Friday, August 03, 2007

MLB: how good are 100-win teams?

Here's a study (.pdf), called "On Why Teams Don't Repeat," that I wrote 18 years ago, before I was born. It originally appeared in the February, 1989 issue of "Baseball Analyst," the journal of sabermetrics edited by Bill James.

The idea is this: teams that make the playoffs often fail to repeat the next year. Why? Because they probably were mostly lucky the first time.


Suppose a team won 100 games. How good a team was it in terms of talent? The answer: probably less than a 100-game talent. Either it was a less-than-100 talent that got lucky, or it was a more-than-100 talent that got unlucky.

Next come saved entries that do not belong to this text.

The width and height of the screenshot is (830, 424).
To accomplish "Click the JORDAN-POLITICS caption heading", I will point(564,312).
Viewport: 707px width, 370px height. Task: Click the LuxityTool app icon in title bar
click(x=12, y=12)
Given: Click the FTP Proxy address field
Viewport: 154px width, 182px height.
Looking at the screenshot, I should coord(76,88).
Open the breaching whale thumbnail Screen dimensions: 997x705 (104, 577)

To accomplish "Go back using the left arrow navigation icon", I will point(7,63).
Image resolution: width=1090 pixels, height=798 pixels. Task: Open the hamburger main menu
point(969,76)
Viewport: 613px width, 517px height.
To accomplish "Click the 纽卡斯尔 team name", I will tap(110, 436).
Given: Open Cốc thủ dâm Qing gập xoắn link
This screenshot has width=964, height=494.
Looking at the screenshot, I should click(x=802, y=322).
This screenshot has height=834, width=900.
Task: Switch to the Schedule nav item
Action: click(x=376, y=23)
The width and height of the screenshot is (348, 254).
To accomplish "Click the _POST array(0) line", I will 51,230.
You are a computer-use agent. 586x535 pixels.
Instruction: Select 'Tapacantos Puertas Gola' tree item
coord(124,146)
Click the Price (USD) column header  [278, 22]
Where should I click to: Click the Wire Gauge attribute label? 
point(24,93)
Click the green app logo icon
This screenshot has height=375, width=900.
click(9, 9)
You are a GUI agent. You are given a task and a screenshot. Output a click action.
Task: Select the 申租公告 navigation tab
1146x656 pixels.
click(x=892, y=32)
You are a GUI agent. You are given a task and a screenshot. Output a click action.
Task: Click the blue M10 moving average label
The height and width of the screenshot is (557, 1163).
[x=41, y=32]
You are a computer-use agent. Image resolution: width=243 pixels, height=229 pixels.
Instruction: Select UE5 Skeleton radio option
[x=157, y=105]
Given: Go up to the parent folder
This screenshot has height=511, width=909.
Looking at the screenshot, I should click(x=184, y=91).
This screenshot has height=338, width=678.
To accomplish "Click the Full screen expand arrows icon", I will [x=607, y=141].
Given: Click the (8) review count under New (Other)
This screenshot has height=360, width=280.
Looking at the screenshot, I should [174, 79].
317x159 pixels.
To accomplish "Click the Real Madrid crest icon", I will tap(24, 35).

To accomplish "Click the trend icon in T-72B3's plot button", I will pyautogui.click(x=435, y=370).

But since there are many more below-100 teams than above-100 teams, it was probably on the lucky side.

The question is, *how much* less than 100 games? To find out, I tried to find a distribution of talent that would roughly approximate the actual distribution of AL wins from 1961-1984. Once I found that, I figured the chance of the 100-win team coming from each segment of that distribution. Then I figured the average.

The results:

The average 100-win team is really only a 93-win team.

Other interesting results:

The average 81-81 team is really an 82-80 team.
The average 62-100 team is really a 66-96 team.
The average 116-46 team is really a 102-60 team.

There is a 79% chance a 100-62 team was lucky.
There is a 32% chance a 65-97 team was lucky.

All these figures are approximate, of course. And circumstances have changed since 1984; now, financial imbalance means there are probably more extreme teams (at both ends of the talent scale) than there were previously, which means the amounts of luck found here might be overestimates in today's MLB.

Also, of course, there is an easier way to estimate the SD of talent, as seen
here.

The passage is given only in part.